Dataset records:
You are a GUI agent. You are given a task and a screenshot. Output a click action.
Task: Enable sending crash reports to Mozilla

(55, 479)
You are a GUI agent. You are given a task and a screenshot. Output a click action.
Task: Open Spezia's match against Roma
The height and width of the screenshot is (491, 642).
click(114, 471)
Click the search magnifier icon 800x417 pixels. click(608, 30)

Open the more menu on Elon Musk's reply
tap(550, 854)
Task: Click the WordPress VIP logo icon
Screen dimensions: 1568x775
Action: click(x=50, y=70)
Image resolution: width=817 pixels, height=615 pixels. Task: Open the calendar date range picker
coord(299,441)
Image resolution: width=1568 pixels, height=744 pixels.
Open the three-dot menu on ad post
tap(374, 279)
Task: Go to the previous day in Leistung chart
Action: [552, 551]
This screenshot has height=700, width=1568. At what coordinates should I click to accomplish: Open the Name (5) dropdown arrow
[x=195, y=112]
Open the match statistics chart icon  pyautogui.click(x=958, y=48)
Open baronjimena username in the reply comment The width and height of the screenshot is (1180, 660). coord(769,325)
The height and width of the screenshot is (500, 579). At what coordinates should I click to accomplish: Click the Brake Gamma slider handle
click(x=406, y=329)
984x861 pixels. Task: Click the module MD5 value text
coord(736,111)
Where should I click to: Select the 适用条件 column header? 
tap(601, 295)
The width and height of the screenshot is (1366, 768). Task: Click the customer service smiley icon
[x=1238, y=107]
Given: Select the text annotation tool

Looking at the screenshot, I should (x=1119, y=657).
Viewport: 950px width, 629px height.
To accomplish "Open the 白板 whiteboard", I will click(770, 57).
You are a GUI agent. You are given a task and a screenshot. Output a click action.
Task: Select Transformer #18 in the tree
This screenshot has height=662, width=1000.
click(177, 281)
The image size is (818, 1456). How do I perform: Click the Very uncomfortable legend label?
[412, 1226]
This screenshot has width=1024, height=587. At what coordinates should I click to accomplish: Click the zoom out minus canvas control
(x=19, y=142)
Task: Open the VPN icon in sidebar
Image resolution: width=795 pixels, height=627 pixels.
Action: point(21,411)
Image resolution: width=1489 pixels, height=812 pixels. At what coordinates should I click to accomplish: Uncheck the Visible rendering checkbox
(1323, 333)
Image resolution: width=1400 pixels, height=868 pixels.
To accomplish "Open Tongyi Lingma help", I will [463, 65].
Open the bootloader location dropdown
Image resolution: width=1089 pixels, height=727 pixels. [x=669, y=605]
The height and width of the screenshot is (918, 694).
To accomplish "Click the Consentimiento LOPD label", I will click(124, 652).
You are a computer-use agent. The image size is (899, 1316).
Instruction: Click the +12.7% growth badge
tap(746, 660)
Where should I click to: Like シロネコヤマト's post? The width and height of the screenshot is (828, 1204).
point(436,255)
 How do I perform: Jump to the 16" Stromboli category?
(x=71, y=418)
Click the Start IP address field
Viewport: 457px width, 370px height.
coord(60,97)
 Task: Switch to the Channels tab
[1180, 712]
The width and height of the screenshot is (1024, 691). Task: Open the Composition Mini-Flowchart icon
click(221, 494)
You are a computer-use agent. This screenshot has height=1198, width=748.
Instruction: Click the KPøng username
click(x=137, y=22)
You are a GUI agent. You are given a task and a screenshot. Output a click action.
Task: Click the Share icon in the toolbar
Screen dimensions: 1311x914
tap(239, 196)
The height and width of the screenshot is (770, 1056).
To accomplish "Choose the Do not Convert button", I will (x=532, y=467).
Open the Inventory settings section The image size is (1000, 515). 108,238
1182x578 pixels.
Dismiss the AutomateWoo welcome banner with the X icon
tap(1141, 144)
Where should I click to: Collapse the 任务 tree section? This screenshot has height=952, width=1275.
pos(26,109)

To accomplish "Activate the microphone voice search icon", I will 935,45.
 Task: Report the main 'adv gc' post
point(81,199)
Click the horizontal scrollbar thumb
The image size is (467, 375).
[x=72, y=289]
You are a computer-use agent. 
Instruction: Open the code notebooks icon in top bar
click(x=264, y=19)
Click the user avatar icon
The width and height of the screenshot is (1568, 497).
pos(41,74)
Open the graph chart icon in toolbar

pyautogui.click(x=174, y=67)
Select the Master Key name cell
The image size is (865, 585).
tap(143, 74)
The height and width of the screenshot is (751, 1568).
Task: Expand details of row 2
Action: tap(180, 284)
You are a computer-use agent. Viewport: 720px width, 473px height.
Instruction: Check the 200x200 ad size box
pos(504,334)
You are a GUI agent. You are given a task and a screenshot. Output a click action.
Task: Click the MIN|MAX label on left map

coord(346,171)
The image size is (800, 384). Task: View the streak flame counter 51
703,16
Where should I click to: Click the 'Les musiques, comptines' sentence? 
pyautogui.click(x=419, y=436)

* **Exercise objective**:
For this exercise, copy every line of the data that holds "computer".

* **The answer**:
You are a computer-use agent. The image size is (899, 1316).
You are a computer-use agent. This screenshot has height=1198, width=748.
You are a computer-use agent. 
You are a computer-use agent. Viewport: 720px width, 473px height.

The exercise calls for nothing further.